Software Testing Benchmarks

There really aren't industry benchmarks for testing. It varies so wildly that it is useless. There is so much variation in individual IT orgs processes that no numbers make sense. I've done ignorant research in this area and have not been happy with anything out there. You essentially have to benchmark your own organization and then work to improve it. However, you are so dependent on the quality of the requirements artifacts and code that again even within your own group the variation can be incredible.

There are certain situations where benchmarking is possible. For example, if the organization follows the Use Case methodology of requirements management, then one might be able to assume that benchmarks could be used. However, again the variation in requirements detail can change everything. If you have an use case with 20 steps through the basic flow, you may be able to assume there will be 20 test steps in your test script. Yet, that use case could be documented at a high level that leaves much of the application steps out. In this case, that same 20 step use case could require 40 steps in the test script and hours of analysis on the application design to understand the user interaction.

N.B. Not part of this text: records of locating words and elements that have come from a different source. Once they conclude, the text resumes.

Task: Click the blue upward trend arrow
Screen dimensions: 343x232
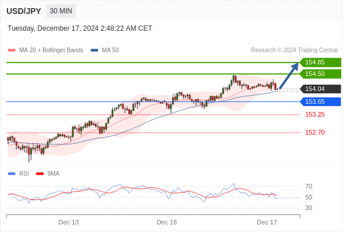Action: (289, 76)
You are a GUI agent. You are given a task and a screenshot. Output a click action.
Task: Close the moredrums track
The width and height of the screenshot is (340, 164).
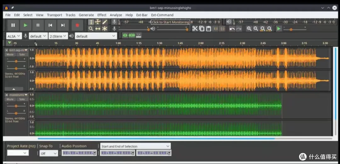tap(7, 95)
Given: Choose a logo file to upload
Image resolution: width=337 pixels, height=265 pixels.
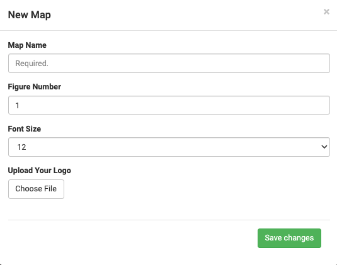Looking at the screenshot, I should click(36, 189).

Usually when clients bring up benchmarks they have concerns around productivity. There are other ways to approach this that can improve on that problem. The first is to assess the whole SDLC and find out what is slowing up the testing process. With respect to % of defects by lifecycle, that again can vary widely depending on the applications, the test environment and the testing done in each phase (thus the reason for no easy apples to apples industry comparisons).

Test Case Point Analysis
Using Test Maturity Models and Industry Standards for Test Process Improvement

Benchmarks are a joke in software testing though. There are ways to show the problem isn't within the testing team though (which is 99% of the case because it's usually rare that the tester truly has productivity issues and is being lazy).